We were married forty-five years ago today! Although one might say, ‘It seems like yesterday!’ I have to draw the line at that. The memories are still fresh and alive but so much has happened in the intervening years that I cannot compact them into a day!

Our marriage was fruitful. We had four children and were blessed to have them. They didn’t come fully formed. Much work needed to be done to nurture appropriate growth through childhood, adolescence and adulthood. One is in her thirties, three are in their forties.

We lived as a family in four manses in four interesting locations – Forth, Stirling, Bearsden and East Linton.
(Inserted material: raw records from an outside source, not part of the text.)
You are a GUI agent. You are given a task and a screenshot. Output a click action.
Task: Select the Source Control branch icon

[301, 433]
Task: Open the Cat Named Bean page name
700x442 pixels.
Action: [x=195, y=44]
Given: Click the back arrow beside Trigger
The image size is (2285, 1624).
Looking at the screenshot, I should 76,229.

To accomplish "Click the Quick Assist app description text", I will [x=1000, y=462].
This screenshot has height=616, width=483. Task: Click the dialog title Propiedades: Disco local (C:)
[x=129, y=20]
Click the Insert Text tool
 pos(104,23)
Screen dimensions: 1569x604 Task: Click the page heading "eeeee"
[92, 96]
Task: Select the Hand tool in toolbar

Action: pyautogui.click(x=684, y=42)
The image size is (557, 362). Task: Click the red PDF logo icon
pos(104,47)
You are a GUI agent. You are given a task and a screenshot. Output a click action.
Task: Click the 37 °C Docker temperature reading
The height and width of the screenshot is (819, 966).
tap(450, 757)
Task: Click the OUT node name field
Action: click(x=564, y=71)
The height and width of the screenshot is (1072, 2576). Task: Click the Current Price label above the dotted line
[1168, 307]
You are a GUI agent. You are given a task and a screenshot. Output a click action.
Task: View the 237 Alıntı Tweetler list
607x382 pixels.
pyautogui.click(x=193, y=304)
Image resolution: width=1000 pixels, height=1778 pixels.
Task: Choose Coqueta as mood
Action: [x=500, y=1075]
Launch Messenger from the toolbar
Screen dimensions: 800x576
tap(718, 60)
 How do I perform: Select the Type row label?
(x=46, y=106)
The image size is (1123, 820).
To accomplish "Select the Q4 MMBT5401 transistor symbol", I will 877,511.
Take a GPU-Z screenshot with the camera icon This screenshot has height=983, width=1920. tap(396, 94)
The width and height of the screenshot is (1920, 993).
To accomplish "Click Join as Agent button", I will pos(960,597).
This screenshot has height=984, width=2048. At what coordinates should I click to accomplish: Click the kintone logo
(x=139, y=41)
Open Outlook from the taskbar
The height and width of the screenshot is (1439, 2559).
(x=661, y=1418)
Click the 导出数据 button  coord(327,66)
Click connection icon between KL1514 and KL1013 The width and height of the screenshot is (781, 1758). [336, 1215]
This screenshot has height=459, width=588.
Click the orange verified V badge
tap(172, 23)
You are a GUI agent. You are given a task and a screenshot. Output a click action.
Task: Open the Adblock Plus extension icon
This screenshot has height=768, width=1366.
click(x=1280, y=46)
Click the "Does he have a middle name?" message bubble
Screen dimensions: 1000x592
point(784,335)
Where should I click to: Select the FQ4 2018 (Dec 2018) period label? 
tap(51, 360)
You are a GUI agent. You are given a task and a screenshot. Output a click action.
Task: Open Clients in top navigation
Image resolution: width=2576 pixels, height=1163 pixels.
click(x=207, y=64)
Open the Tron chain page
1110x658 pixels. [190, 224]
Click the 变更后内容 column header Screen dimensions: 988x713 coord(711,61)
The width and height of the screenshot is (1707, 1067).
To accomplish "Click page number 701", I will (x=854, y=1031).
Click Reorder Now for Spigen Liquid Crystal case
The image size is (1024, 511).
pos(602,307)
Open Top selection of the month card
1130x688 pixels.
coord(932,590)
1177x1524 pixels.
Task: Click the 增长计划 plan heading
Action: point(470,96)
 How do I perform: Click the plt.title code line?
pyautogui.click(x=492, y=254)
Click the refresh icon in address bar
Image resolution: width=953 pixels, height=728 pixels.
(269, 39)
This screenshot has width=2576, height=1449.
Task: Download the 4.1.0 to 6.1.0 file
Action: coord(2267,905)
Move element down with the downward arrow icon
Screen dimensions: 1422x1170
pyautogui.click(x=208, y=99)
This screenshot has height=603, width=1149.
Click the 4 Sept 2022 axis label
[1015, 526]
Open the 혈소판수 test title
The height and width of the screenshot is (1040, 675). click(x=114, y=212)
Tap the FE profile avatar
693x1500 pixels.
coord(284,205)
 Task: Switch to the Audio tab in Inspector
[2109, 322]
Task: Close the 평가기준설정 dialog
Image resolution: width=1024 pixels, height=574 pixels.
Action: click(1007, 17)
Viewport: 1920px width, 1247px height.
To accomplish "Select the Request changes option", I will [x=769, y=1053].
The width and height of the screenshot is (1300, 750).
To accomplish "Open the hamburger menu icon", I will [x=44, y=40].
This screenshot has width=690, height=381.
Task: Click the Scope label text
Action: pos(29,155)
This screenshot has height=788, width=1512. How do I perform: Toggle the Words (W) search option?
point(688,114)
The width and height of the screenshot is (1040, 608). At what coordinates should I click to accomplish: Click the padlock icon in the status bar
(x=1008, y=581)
For six months, we lived in the Victorian manse in Forth and in East Linton we lived in a Georgian manse but for the rest, they were all post-sixties houses. One was brand new!

Forth was a village for families. Children were prioritised and we benefitted from it. Stirling allowed the children to walk freely into town. Bearsden opened them up to the city and by the time we lived in the seventeen-roomed manse in Traprain, we were largely on our own!

The flower associated with a forty-fifth wedding anniversary is the iris. It is a beautiful flower which I often saw as a child growing in marshy ground rather than in the garden. It morphed into a Christian symbol, the fleur-de-lis, associated with the holy couple, the Trinity and the Christian virtues, faith, hope and love.

The word ‘iris’ derives from the Latin or Greek for ‘rainbow’. We see it in our adjective iridescent. In the Bible, God’s love is described in rainbow terms as ‘multi-coloured’. An iridescent love  has room for all the colours of the rainbow. Our love was born out of our Christian faith and embraced by God’s iridescence!